▸ Work order:
Report each line from the entries in which "agent" can be found.

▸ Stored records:
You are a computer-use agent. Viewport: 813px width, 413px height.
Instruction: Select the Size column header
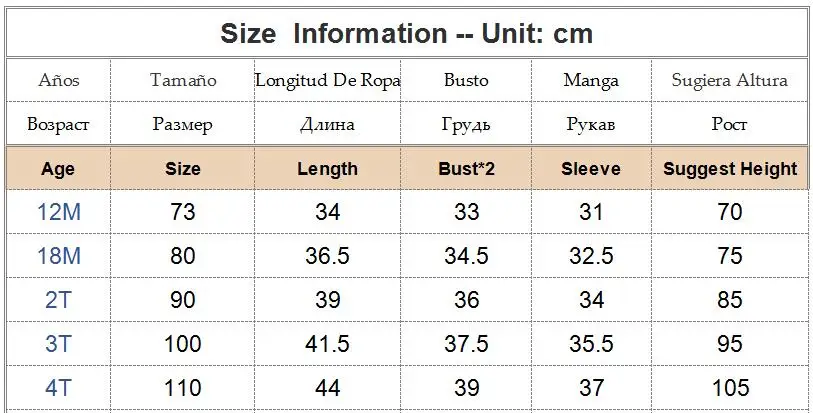[x=182, y=169]
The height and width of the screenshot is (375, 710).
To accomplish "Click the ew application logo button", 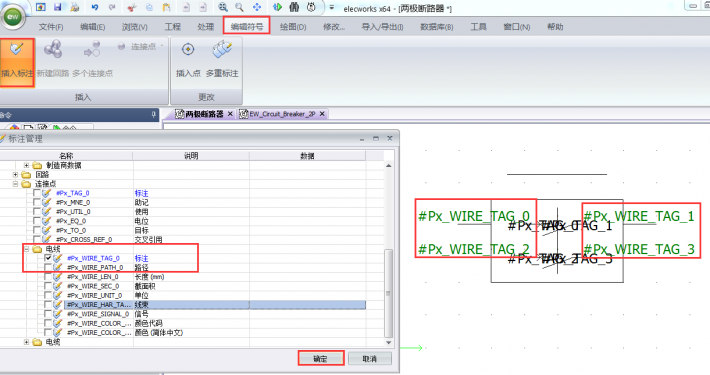I will [13, 17].
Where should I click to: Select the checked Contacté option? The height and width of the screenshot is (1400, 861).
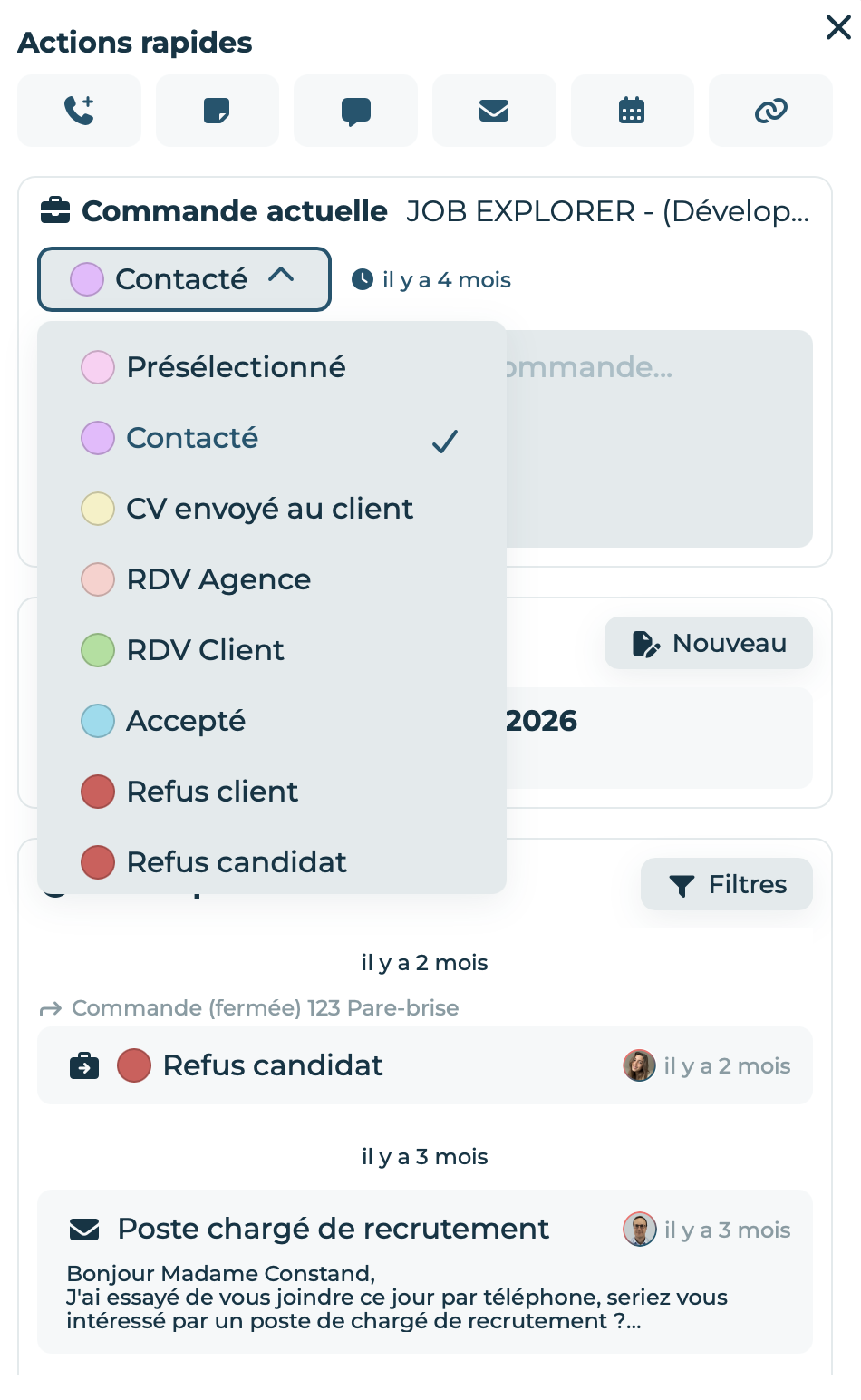click(272, 438)
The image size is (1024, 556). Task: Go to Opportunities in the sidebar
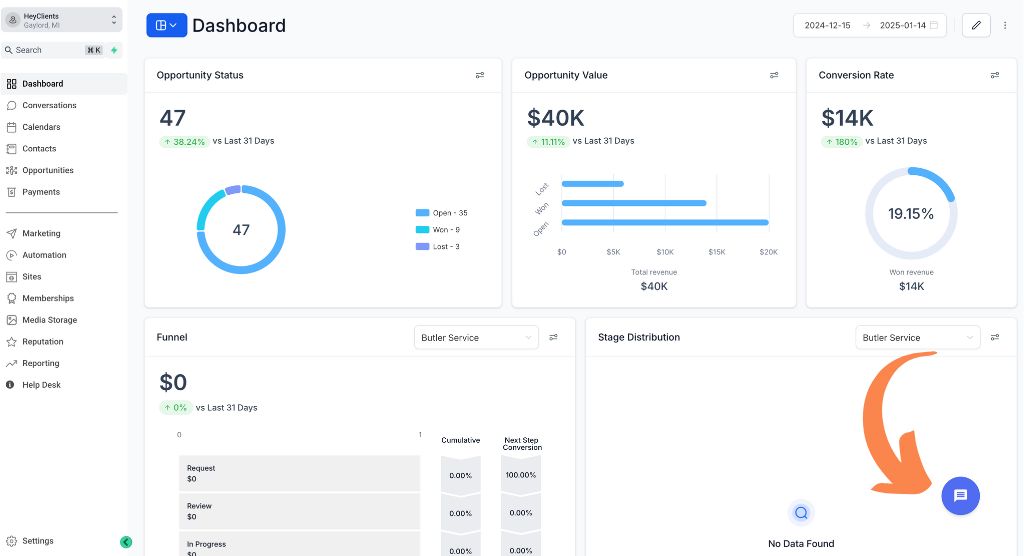(48, 170)
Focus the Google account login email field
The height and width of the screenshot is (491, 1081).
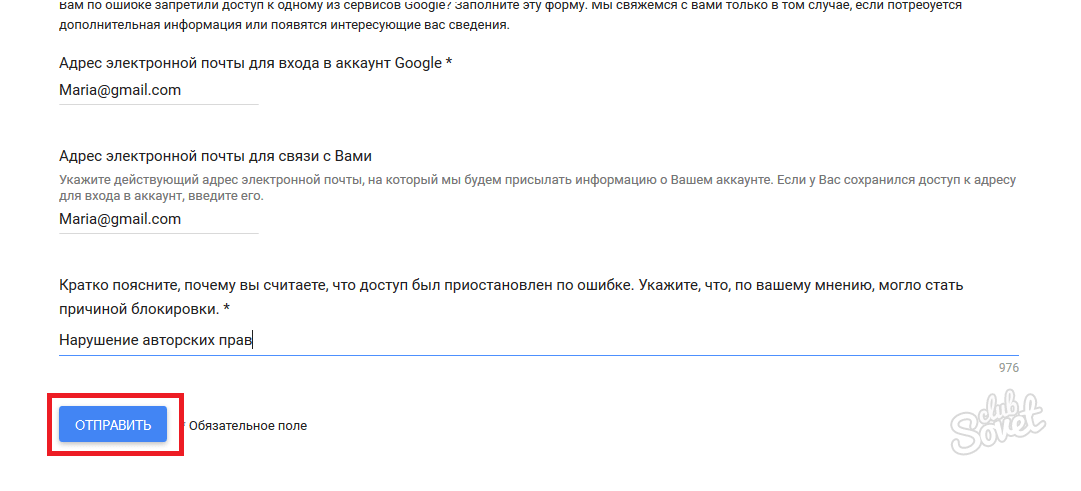point(158,90)
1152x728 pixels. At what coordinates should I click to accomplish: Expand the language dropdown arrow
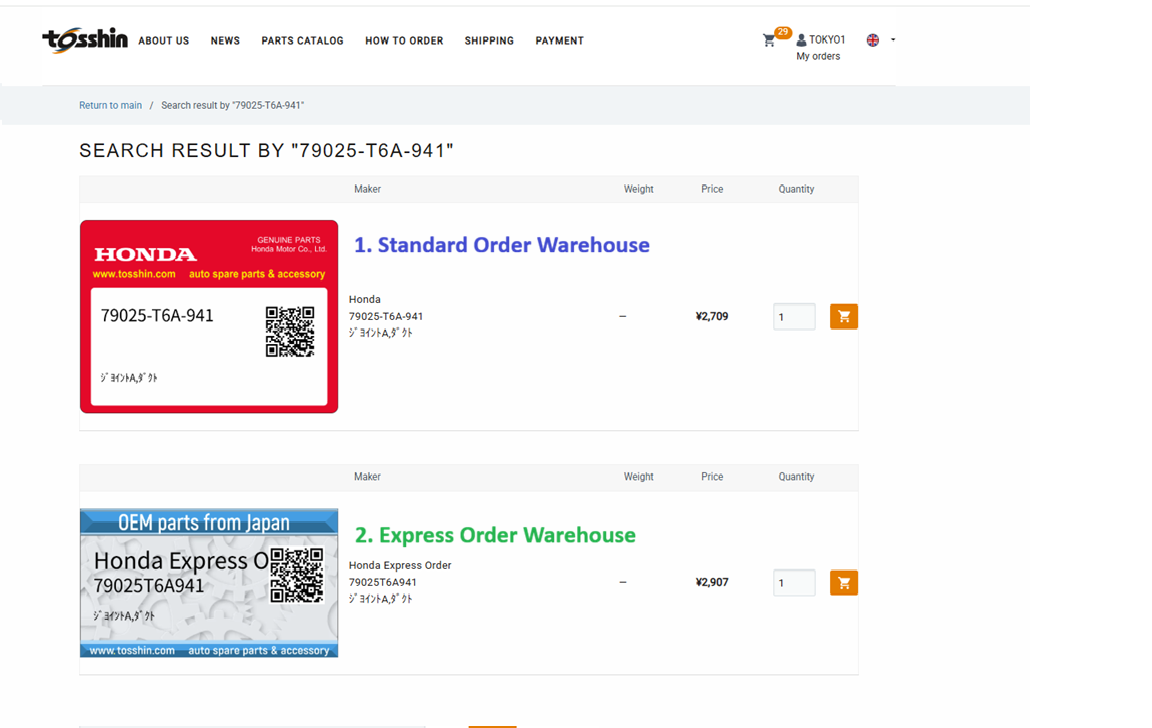click(893, 40)
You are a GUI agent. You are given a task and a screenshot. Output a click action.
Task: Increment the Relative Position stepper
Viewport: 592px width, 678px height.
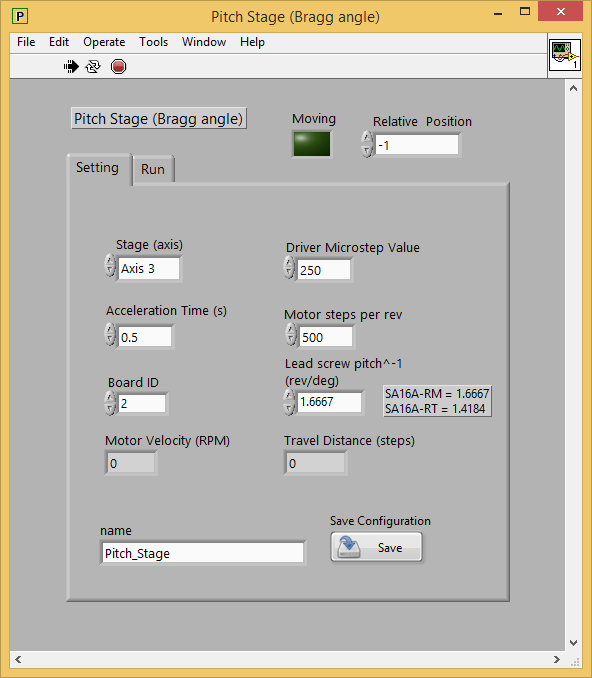pyautogui.click(x=367, y=138)

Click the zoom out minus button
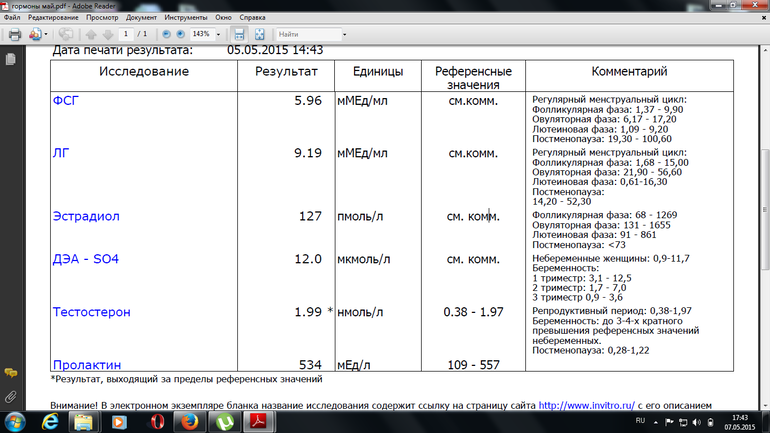[166, 34]
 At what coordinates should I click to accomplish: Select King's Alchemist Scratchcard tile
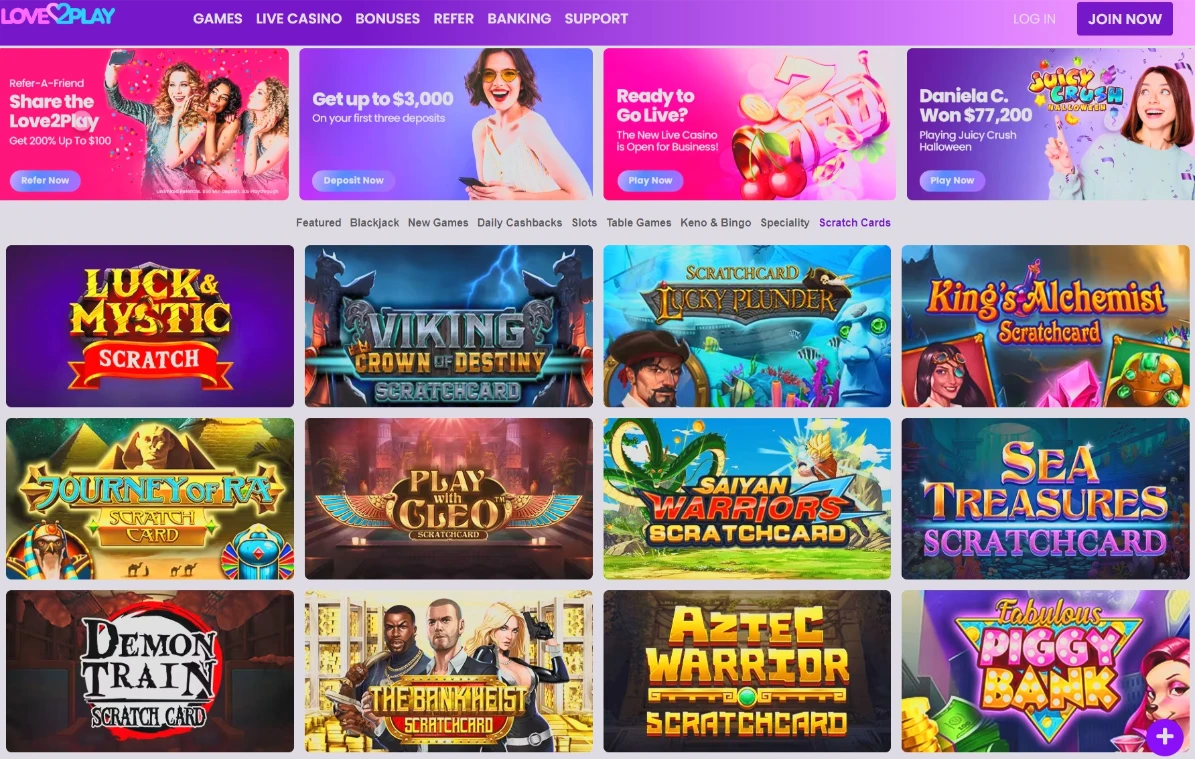pyautogui.click(x=1045, y=326)

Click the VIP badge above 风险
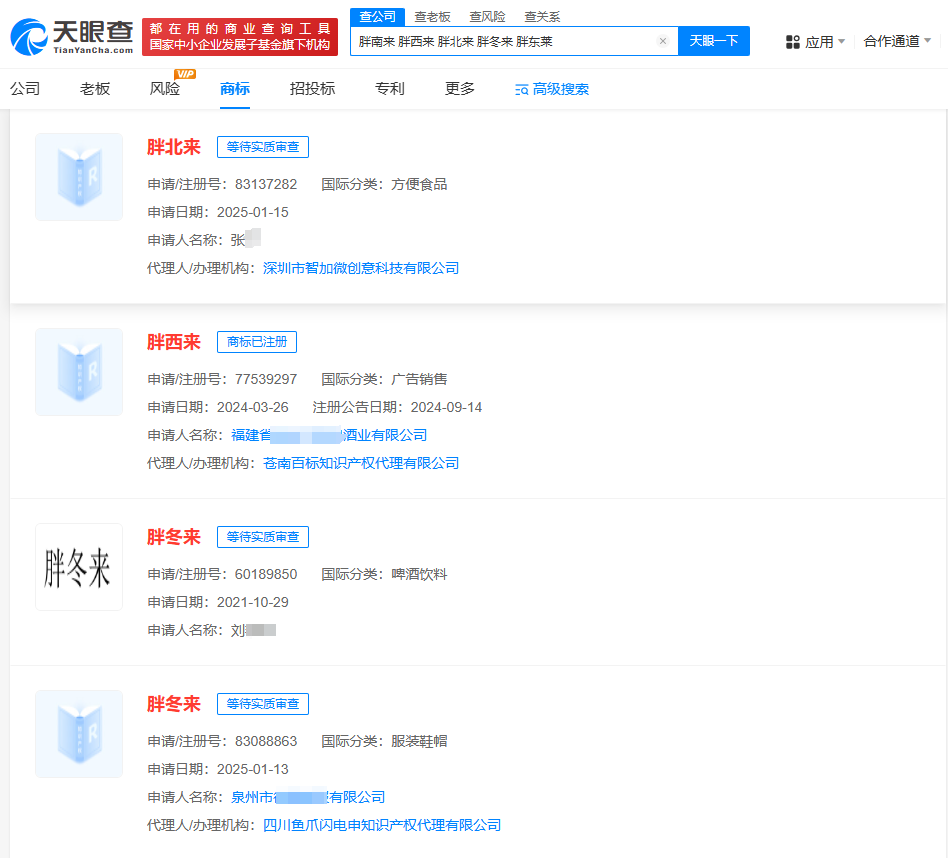(x=184, y=74)
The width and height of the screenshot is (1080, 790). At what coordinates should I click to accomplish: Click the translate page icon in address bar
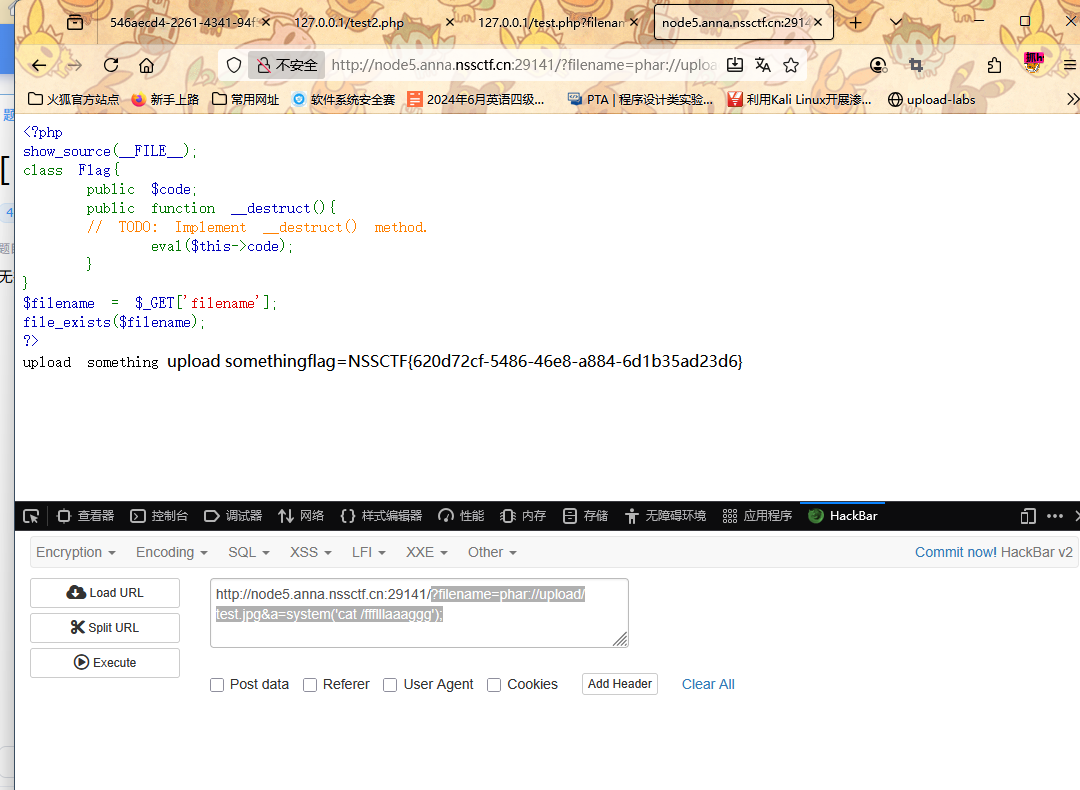pos(763,65)
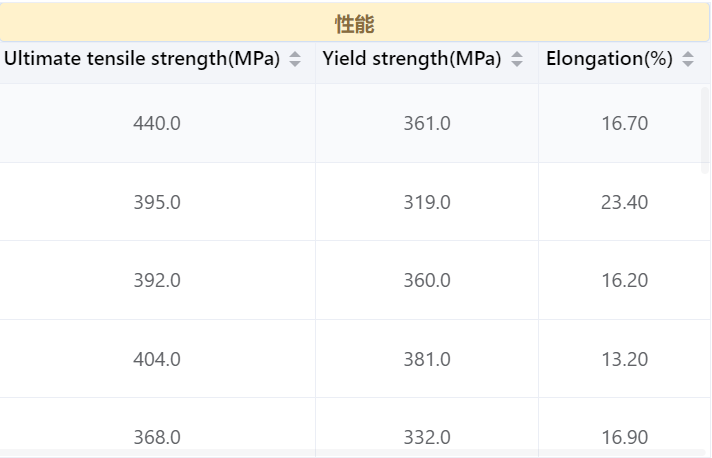Sort Ultimate tensile strength column ascending arrow

[295, 54]
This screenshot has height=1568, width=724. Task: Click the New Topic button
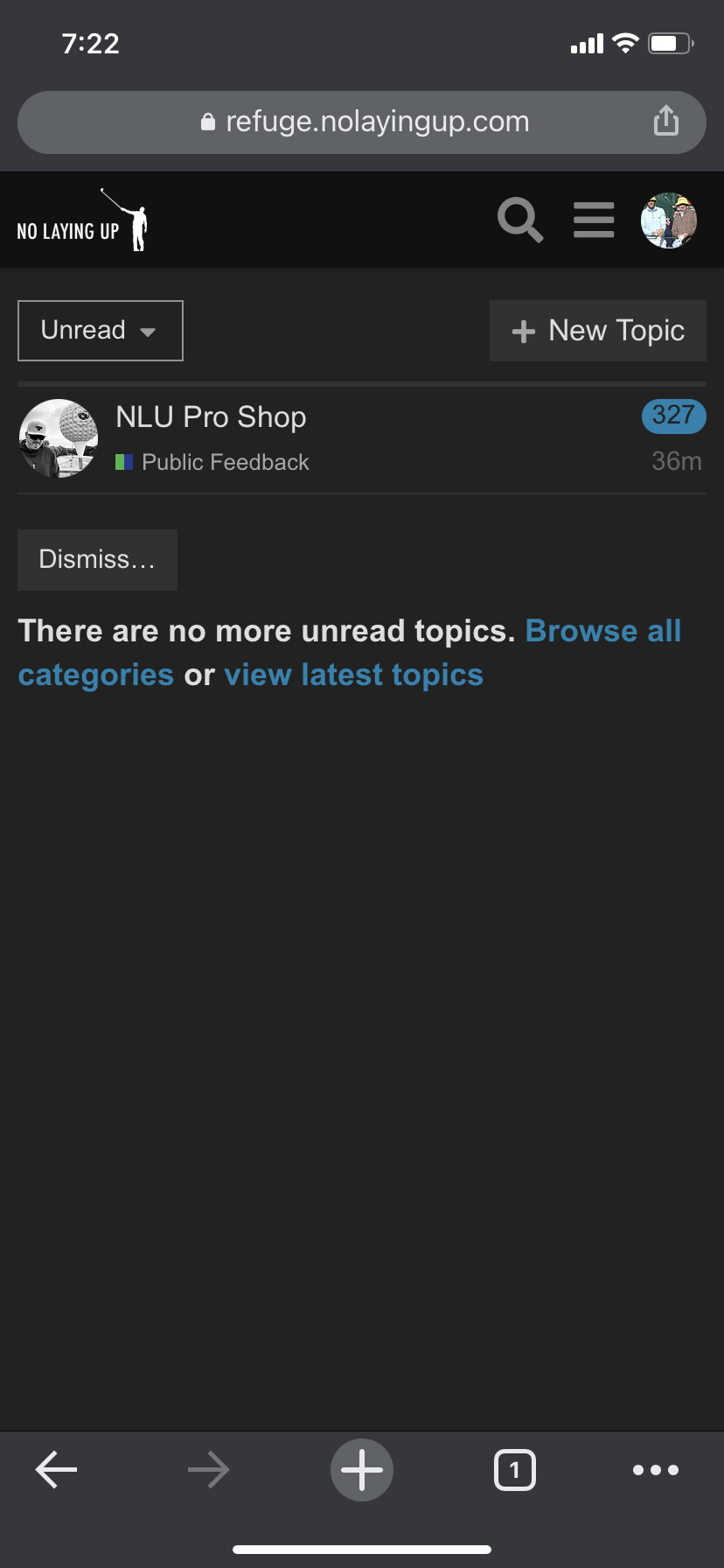pos(598,331)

▸ Solution for this task:
You are a computer-use agent. Viewport: 813px width, 413px height.
You are a GUI agent. You are given a task and a screenshot. Output a click action.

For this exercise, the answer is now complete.